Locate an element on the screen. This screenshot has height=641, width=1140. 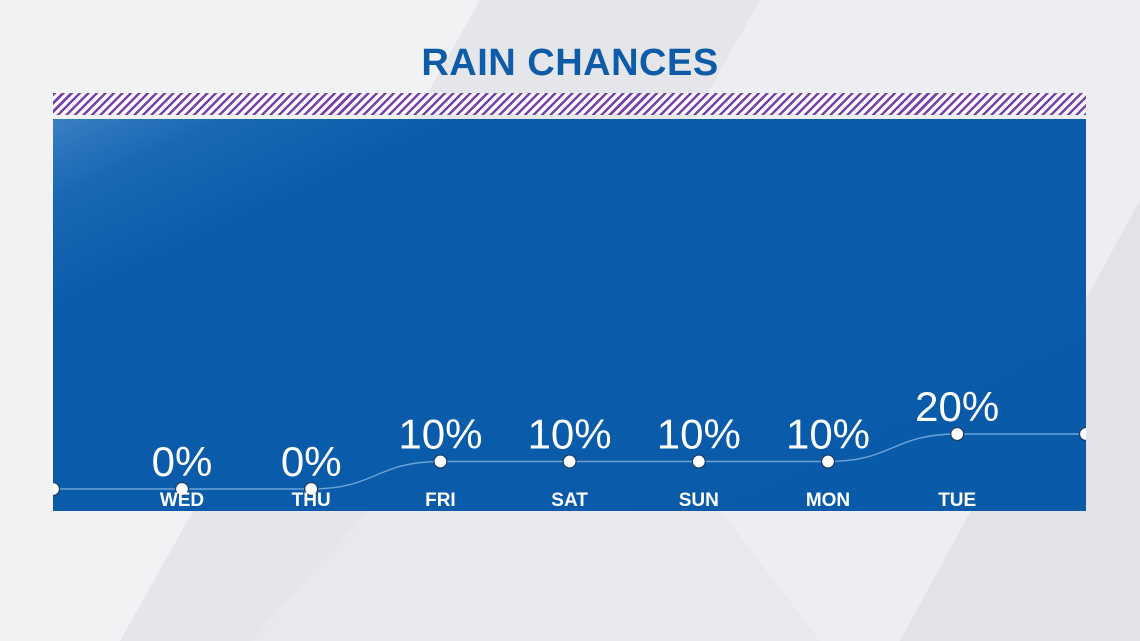
x-tick-label-mon: MON is located at coordinates (828, 500).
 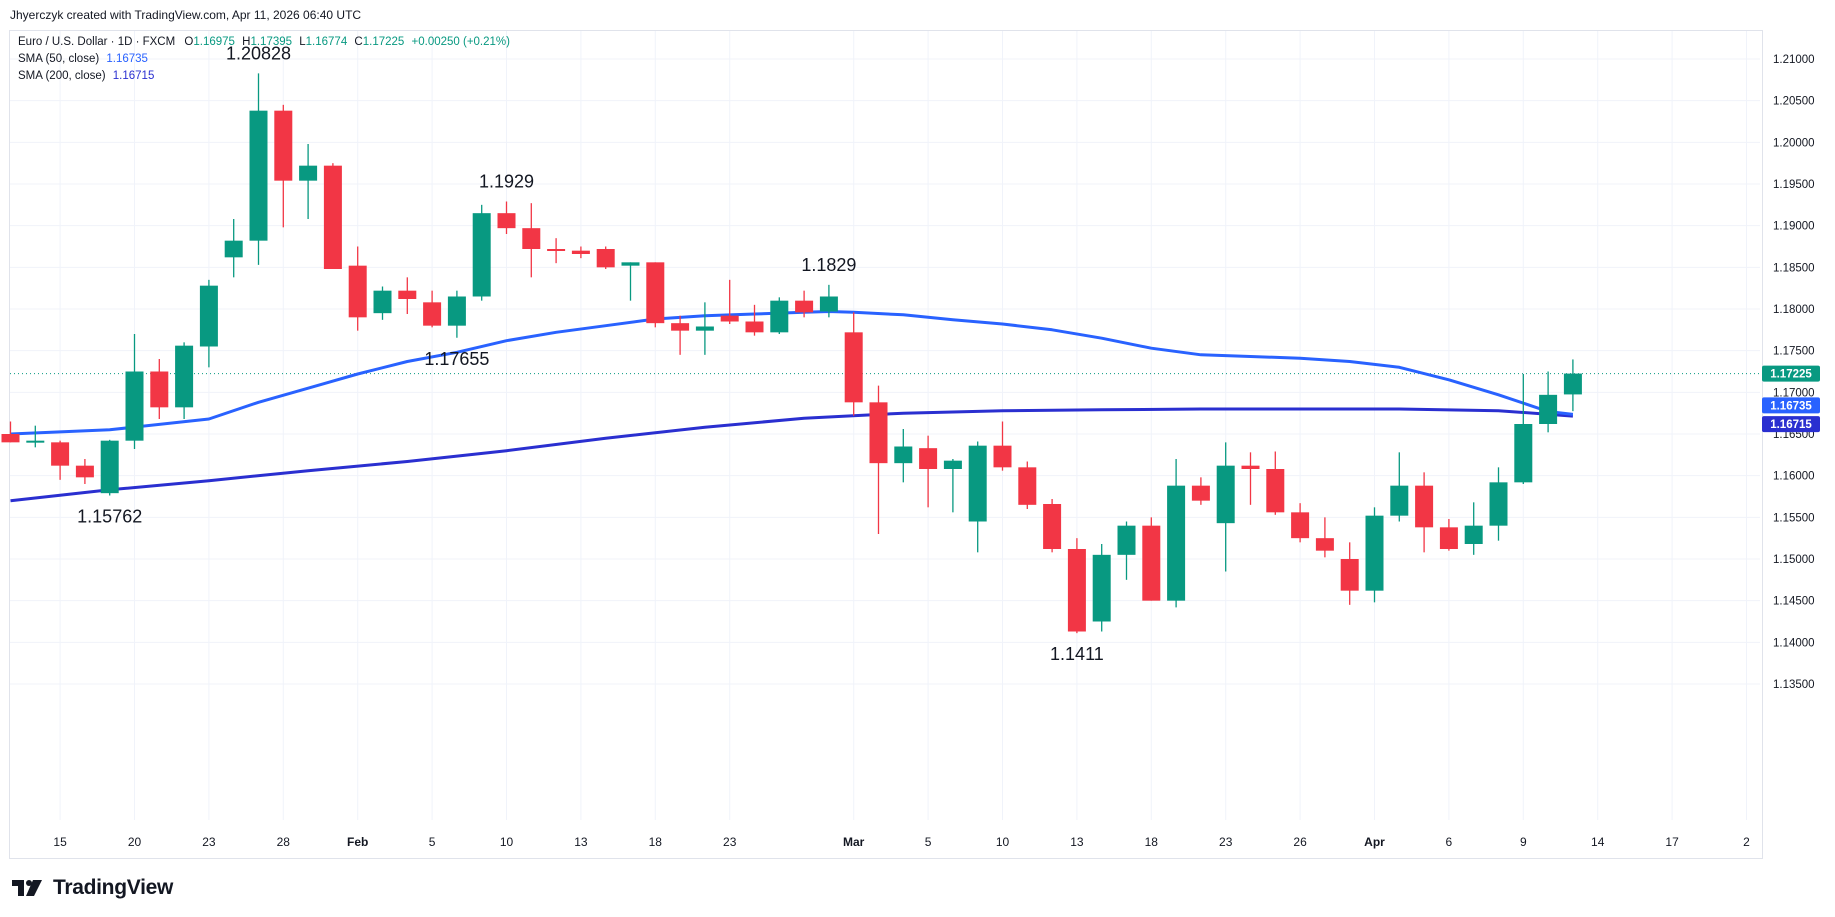 What do you see at coordinates (62, 76) in the screenshot?
I see `sma200-label: SMA (200, close)` at bounding box center [62, 76].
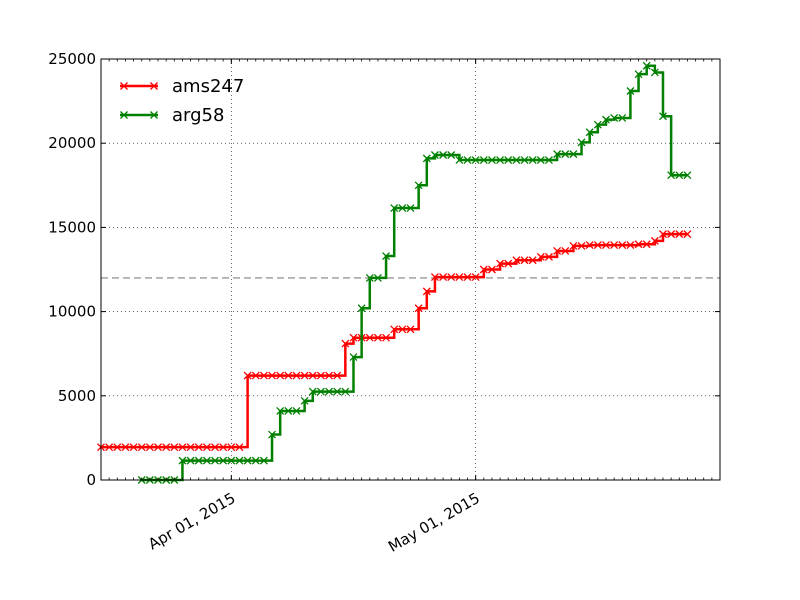 The width and height of the screenshot is (800, 600). Describe the element at coordinates (77, 396) in the screenshot. I see `y-tick-label: 5000` at that location.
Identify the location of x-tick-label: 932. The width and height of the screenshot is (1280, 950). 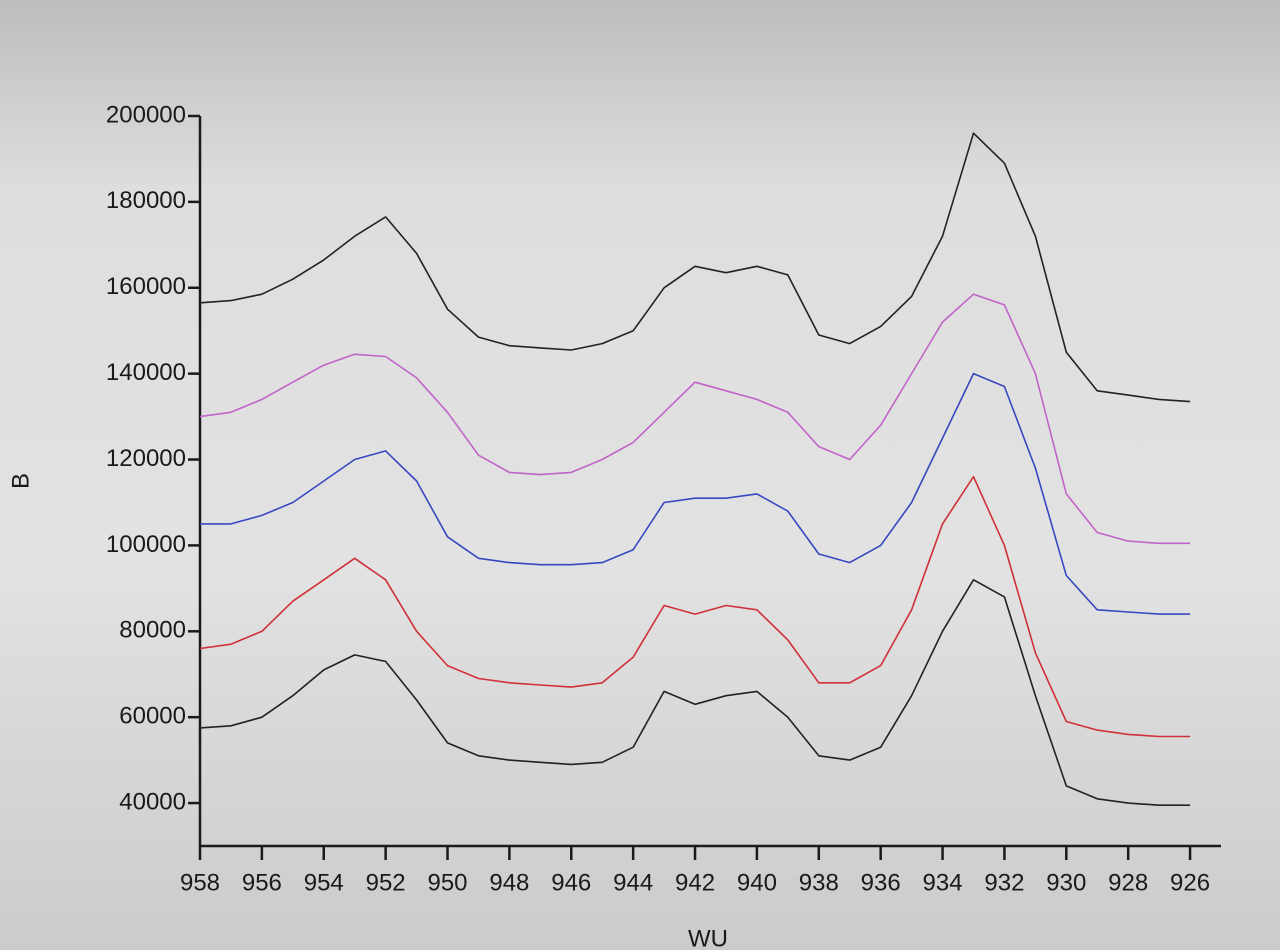
(1004, 882).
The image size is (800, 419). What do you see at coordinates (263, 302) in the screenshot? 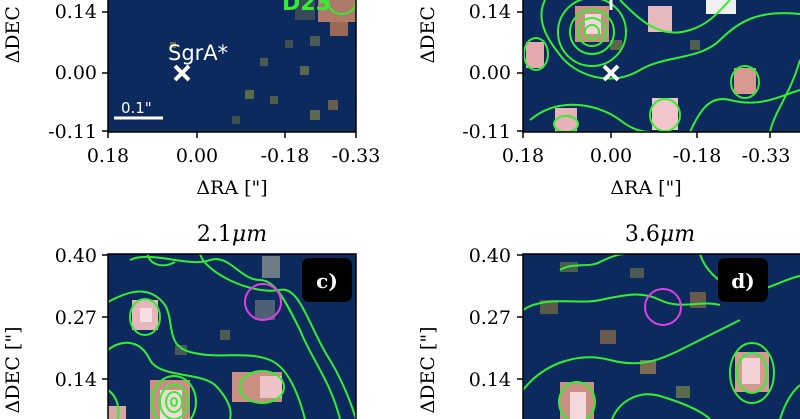
I see `c-target-circle` at bounding box center [263, 302].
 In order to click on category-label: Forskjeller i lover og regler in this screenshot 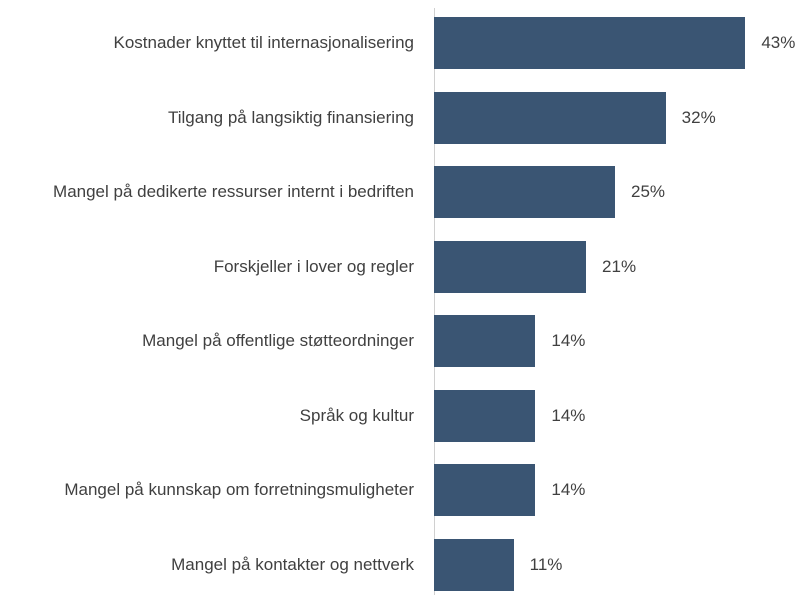, I will do `click(314, 267)`.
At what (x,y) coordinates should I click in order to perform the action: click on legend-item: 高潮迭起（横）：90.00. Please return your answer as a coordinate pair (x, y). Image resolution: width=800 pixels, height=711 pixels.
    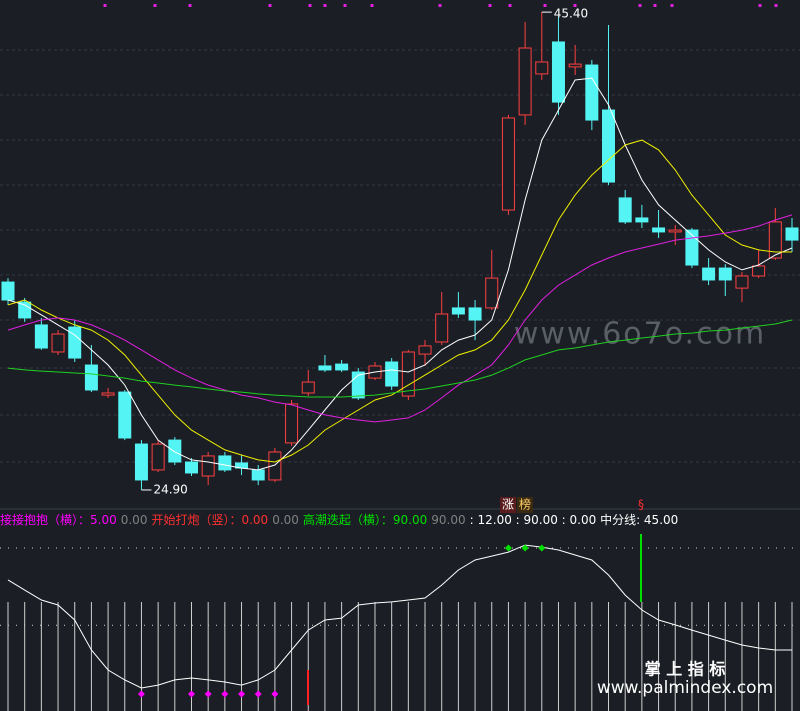
    Looking at the image, I should click on (365, 520).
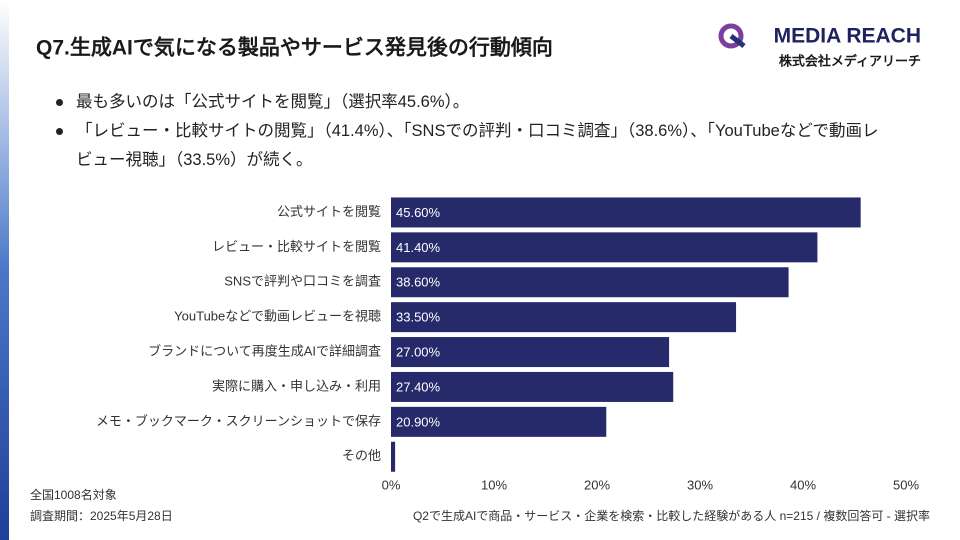 The image size is (960, 540). Describe the element at coordinates (472, 102) in the screenshot. I see `bullet: 最も多いのは「公式サイトを閲覧」（選択率45.6%）。` at that location.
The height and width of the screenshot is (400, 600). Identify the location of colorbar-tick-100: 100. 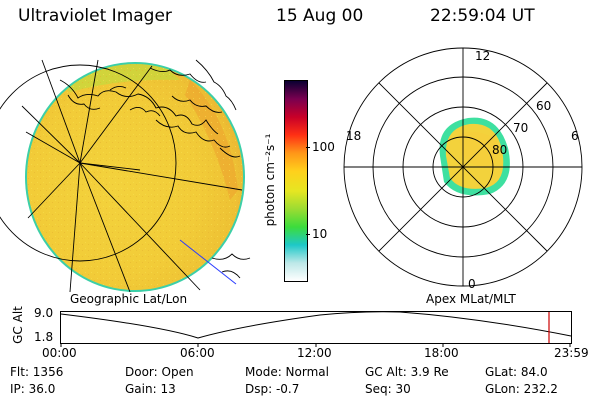
(324, 147).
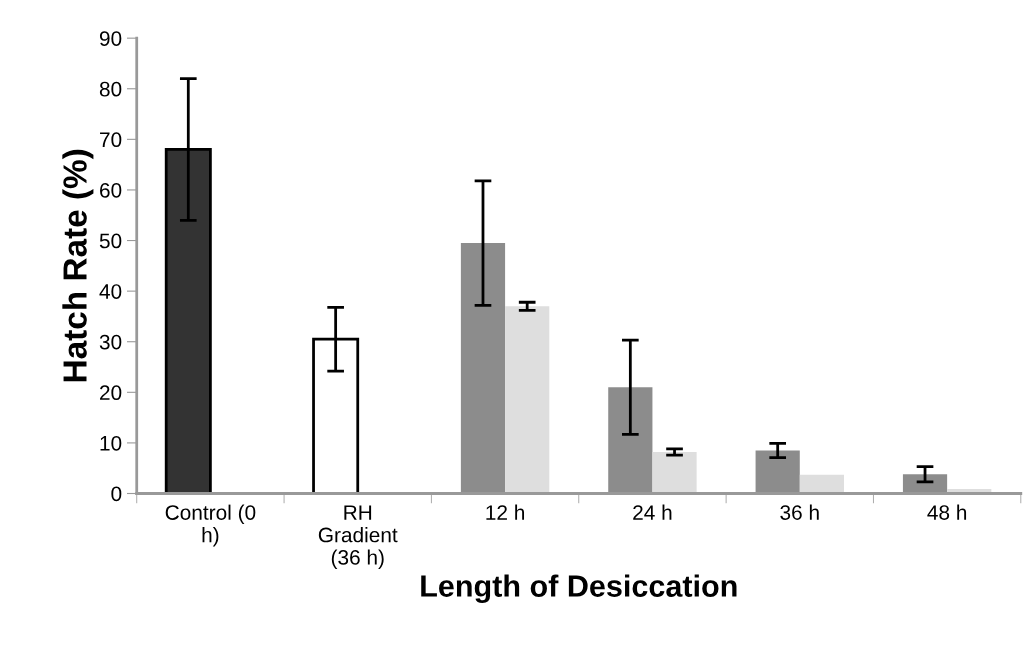  Describe the element at coordinates (110, 38) in the screenshot. I see `y-tick-label: 90` at that location.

▶ WHAT IS EXPECTED
Please rewrite the rows from the start through the line containing "x-tick-label-mon: MON is", both included, replacing "screenshot" with "image" and keeping everything else the same. Leave the pictures out of your answer.

▶ ANSWER FOR THE TASK
Locate an element on the screen. This image has height=641, width=1140. 
x-tick-label-mon: MON is located at coordinates (828, 500).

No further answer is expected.